BEDRİ YAŞAR (Devamla) - Toparlıyorum Başkanım.

BAŞKAN - Buyurun, toparlayın.

BEDRİ YAŞAR (Devamla) - İnanamazsınız, sadece bu çevre kirliliğinden dolayı, Tekkeköylü üreticiler mallarını satmak için otomatikman "Bunlar Bafra'nın malı, Çarşamba Ovası'nda üretiliyor." gibi farklı ifadelere başvuruyorlar. Yarın öbür gün de Çarşamba Ovası için aynı şeylerin söylenmesini beklemek için kâhin olmaya gerek yok. Bu ovaları elimizle bitirmeyelim.
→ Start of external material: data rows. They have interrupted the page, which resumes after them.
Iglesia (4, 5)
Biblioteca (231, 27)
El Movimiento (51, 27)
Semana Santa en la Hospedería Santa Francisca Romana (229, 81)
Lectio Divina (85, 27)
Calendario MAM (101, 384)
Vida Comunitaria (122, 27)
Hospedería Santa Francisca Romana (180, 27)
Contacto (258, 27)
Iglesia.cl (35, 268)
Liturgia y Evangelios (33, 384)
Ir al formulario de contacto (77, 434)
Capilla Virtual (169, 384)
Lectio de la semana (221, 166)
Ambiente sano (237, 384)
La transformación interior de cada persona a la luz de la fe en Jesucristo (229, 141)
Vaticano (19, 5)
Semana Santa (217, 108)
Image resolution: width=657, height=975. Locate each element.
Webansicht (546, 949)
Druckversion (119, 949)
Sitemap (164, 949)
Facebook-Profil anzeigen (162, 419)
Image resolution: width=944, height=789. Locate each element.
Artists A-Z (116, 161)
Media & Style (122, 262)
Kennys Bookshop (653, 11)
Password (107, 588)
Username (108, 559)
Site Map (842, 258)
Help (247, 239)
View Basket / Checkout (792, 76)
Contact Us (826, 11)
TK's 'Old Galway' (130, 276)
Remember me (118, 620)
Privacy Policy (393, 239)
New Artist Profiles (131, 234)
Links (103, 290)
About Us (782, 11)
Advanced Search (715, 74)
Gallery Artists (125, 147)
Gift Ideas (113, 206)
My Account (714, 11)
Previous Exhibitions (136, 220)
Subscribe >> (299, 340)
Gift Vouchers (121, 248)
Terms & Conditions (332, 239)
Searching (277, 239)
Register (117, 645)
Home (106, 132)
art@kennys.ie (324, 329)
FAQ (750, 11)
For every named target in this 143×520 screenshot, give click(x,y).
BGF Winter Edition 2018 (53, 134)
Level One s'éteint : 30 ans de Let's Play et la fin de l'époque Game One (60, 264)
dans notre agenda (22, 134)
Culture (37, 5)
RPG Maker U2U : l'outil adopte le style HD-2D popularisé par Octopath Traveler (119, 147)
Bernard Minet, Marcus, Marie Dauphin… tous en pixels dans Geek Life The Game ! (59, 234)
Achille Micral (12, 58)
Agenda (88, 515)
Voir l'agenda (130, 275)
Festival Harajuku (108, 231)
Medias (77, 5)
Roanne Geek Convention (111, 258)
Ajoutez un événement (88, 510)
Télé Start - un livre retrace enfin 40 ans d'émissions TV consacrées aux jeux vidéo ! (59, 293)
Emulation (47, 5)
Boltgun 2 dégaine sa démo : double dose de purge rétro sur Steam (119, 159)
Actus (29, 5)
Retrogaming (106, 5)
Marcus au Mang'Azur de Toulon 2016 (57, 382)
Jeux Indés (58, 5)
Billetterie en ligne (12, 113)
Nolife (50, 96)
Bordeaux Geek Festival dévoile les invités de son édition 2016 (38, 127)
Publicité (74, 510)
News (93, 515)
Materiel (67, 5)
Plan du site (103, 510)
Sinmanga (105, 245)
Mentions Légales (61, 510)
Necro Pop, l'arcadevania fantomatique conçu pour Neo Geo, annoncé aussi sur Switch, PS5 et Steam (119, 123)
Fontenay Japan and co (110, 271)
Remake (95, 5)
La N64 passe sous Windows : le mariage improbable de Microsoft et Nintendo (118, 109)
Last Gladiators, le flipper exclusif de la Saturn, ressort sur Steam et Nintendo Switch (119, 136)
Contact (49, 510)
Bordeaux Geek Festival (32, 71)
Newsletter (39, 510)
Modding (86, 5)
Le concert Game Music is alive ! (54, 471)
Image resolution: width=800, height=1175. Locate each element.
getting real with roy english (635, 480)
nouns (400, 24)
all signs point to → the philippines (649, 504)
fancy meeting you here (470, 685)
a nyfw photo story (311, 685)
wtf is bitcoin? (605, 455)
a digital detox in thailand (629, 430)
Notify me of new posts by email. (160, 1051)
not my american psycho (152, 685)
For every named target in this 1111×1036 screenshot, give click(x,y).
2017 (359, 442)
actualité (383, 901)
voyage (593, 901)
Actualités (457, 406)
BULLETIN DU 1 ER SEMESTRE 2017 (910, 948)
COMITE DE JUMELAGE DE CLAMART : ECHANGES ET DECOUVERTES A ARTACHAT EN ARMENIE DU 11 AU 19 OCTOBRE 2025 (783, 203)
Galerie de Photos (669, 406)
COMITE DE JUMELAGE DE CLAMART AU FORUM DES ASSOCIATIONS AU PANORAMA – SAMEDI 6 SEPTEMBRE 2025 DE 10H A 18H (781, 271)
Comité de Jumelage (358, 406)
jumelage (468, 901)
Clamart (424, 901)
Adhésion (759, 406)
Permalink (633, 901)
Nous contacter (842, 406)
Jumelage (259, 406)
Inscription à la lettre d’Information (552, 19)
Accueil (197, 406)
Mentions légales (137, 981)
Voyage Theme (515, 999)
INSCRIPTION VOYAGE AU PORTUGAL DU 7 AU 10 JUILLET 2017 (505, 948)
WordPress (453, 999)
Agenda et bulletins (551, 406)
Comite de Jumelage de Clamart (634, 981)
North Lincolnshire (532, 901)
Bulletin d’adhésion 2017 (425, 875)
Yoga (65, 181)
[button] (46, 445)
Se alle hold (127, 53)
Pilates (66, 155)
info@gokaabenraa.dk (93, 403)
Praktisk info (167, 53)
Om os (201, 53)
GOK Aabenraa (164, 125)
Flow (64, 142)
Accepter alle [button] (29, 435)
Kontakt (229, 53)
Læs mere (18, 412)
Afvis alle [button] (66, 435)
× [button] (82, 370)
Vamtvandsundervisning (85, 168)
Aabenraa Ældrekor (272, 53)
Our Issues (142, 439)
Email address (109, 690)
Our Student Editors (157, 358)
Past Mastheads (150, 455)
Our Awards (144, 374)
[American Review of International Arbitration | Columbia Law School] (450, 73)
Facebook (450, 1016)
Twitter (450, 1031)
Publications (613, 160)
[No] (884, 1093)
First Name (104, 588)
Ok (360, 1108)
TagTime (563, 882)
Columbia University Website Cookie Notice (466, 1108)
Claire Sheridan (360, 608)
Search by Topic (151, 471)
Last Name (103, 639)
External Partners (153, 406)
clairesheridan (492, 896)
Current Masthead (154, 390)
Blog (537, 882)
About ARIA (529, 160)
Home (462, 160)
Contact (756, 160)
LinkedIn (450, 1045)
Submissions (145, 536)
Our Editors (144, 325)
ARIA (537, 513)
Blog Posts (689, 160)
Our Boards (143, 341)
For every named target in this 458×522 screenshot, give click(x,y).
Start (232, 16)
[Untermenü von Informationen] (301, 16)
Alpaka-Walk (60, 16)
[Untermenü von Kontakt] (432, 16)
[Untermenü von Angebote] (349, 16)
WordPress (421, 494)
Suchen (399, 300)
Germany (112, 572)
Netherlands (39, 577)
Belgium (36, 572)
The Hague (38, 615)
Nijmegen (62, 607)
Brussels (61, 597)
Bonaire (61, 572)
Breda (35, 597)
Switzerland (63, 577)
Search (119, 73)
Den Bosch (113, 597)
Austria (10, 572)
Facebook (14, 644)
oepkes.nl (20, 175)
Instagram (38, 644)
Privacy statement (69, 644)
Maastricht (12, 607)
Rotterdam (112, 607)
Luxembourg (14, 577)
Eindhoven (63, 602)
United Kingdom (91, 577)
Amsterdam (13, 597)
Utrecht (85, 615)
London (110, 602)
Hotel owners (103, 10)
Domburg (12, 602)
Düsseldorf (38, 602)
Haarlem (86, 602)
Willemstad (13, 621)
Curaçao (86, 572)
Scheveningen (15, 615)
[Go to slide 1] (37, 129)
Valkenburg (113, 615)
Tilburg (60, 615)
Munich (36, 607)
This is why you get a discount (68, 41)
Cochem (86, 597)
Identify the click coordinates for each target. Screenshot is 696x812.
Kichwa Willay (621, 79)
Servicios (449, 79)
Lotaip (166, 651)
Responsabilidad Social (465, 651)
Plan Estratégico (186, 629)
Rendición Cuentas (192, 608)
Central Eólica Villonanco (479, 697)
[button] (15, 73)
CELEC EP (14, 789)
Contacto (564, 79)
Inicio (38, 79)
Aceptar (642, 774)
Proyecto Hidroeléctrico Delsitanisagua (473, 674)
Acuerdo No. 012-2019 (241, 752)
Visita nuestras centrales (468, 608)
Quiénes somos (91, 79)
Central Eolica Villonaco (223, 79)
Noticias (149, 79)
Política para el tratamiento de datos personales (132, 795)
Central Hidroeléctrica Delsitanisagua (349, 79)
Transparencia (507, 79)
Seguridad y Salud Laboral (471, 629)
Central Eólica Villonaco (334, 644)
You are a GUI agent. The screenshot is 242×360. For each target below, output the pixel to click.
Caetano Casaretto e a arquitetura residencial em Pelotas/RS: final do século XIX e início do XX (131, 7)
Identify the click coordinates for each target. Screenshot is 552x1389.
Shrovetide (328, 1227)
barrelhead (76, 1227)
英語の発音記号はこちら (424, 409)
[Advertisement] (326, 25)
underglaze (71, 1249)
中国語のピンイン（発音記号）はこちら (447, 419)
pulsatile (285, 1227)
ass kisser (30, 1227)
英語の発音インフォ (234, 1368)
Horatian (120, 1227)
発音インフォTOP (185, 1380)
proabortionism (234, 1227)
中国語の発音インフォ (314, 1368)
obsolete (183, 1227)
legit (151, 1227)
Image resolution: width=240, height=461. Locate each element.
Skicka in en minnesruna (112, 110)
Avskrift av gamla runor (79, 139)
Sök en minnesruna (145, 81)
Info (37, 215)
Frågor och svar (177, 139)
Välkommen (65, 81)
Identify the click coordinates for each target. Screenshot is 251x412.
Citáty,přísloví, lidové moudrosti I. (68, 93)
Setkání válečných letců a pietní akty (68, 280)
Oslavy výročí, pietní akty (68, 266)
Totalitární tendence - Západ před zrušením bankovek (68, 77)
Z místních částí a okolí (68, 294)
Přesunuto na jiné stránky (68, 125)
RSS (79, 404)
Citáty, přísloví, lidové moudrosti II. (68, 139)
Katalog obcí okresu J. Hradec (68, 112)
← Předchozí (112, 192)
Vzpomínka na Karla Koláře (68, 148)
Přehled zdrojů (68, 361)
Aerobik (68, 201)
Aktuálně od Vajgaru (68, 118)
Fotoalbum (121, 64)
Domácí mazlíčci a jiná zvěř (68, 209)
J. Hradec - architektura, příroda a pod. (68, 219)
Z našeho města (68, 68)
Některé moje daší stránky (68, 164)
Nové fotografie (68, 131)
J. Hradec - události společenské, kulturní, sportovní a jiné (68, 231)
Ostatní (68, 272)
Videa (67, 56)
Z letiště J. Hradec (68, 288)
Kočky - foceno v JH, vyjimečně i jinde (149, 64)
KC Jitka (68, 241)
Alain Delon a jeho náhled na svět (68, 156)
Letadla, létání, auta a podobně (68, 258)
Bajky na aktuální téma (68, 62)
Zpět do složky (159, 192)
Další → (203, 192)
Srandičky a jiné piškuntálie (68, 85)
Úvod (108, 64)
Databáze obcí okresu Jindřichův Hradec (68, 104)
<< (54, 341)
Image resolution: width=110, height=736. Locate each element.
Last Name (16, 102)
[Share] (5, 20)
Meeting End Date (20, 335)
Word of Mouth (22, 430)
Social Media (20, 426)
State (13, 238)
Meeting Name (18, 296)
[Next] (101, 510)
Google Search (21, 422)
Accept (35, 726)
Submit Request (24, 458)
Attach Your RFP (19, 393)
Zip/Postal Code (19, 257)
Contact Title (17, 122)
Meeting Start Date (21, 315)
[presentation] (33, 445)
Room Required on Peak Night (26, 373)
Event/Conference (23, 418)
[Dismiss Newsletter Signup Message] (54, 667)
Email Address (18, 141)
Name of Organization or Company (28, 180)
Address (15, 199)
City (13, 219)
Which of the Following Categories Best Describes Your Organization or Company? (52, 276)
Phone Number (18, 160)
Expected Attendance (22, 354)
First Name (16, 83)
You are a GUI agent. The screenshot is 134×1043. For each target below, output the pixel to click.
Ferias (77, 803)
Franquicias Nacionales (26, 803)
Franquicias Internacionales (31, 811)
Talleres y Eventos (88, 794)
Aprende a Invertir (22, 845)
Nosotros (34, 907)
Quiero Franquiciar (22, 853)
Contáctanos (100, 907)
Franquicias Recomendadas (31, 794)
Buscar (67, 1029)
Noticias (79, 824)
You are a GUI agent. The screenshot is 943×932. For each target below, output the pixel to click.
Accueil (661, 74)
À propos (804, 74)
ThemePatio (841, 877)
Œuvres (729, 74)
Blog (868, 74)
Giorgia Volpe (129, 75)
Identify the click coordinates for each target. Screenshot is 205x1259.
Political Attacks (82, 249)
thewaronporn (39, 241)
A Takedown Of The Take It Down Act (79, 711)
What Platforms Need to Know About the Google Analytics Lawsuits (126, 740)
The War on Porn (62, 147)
Tamam, Türkiye'nin enerjiye ihtiyacı var, yenilenebilir enerji kaynaklarına ihtiyacı var ama bunların yerlerini seçerken, konumlarını seçerken tarım arazilerini değil, tarıma elverişli olmayan arazileri seçelim. Buradan tekrar söylüyorum: Bu, ülkenin geleceğini karartmaktan ibarettir.

Ben, başta Samsun Milletvekillerimiz olmak üzere, milletvekillerimizin buna karşı çıkacaklarına, burada santral yapılmasına -Çarşamba halkıyla beraber- müsaade etmeyeceklerine inanıyor; yüce heyetinizi saygıyla selamlıyorum.